Responsabilité du sous-traitant au regard du RGPD : sanction de la CNIL contre Mobius Solutions

Par une décision rendue publique le 11 décembre 2025, la CNIL a prononcé une amende d’un million d’euros à l’encontre de Mobius Solutions Ltd, ancien sous-traitant de la plateforme de streaming Deezer, pour plusieurs manquements au RGPD. Cette décision illustre le niveau d’exigence attendu des sous-traitants, y compris après la fin de leur relation contractuelle.

Contexte et faits

L’affaire trouve son origine dans une notification de violation adressée à la CNIL par Deezer en novembre 2022, après la découverte de données d’utilisateurs diffusées sur le darknet. Les investigations ont établi que ces données provenaient des systèmes de Mobius Solutions, qui avait fourni à Deezer une solution SaaS de gestion de campagnes marketing. Bien que le contrat ait pris fin antérieurement, la société avait conservé une copie complète des données de plus de 46 millions d’utilisateurs, stockées sur un environnement de test non sécurisé partagé avec d’autres clients.

Les manquements constatés

La CNIL retient plusieurs violations. D’abord, la conservation des données après la fin du contrat, contraire à l’article 28 §3 g) qui impose au sous-traitant de supprimer ou restituer les données à l’issue de la prestation. Ensuite, le traitement de certaines données à des fins internes (amélioration de ses propres services) sans instruction de Deezer, incompatible avec le principe selon lequel le sous-traitant n’agit que pour le compte du responsable. Puis un manquement à l’obligation de sécurité (article 32), les données ayant été stockées sur un environnement de test insuffisamment protégé. Enfin, l’absence de registre des activités de traitement, pourtant exigé par l’article 30 pour les sous-traitants traitant des données à grande échelle.

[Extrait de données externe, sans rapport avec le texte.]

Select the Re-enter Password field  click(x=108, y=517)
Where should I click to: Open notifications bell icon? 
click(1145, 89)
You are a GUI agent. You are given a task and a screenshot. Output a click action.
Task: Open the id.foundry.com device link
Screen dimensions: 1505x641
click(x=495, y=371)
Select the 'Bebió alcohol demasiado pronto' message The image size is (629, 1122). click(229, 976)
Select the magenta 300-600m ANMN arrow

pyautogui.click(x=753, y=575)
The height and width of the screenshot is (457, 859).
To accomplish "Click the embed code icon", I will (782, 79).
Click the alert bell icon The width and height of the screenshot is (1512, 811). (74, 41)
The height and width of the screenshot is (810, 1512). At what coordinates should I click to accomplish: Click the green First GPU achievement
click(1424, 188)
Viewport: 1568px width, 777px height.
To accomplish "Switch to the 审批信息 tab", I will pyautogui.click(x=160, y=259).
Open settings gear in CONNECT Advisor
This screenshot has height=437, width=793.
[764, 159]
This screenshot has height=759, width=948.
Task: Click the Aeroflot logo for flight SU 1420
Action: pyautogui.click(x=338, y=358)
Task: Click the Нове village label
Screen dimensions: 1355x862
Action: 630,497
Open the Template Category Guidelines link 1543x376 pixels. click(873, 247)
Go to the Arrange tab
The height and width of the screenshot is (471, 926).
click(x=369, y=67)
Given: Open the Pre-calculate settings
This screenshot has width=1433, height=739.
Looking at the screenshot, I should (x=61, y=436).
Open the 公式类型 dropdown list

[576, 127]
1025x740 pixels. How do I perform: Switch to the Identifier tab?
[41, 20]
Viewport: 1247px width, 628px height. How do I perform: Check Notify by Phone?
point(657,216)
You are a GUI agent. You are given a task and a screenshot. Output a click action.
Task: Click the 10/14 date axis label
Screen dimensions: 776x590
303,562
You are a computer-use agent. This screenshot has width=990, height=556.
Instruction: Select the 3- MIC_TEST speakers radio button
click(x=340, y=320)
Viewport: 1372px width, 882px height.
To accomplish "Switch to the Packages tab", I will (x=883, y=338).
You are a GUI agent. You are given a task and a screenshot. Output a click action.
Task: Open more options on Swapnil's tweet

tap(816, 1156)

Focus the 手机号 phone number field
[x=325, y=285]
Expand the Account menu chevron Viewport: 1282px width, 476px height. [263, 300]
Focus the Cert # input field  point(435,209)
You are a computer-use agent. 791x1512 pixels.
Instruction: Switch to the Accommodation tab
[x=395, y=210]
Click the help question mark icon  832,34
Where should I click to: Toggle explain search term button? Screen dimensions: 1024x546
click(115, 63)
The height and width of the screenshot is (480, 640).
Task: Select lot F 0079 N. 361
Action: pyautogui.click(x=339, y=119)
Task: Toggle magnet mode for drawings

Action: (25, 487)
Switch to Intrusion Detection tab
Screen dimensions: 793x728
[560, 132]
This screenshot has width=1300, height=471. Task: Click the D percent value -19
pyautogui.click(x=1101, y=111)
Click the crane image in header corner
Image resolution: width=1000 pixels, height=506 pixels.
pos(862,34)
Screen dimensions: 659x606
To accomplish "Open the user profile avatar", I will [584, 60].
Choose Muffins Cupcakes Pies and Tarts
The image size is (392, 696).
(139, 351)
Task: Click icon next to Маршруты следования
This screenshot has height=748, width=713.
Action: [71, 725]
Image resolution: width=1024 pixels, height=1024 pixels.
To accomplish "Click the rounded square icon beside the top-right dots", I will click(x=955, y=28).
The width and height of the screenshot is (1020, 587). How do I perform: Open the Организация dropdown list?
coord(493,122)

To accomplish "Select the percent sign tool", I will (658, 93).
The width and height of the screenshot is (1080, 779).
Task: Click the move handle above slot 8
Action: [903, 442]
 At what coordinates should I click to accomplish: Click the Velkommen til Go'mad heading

Portée territoriale et enseignements

Bien que Mobius Solutions soit établie hors de l’Union, la CNIL s’est déclarée compétente sur le fondement de l’article 3 : les traitements concernaient des personnes situées dans l’Union et participaient à un suivi de leur comportement. Cette décision constitue un signal fort : les sous-traitants disposent d’une responsabilité autonome et doivent mettre en place des procédures claires de suppression en fin de contrat, un encadrement strict des environnements de test et une documentation complète. Elle rappelle aussi aux responsables de traitement l’importance de contrôler effectivement leurs sous-traitants, même après la fin de la relation.

Source : CNIL — Sanction d’un million d’euros à l’encontre de Mobius Solutions Ltd.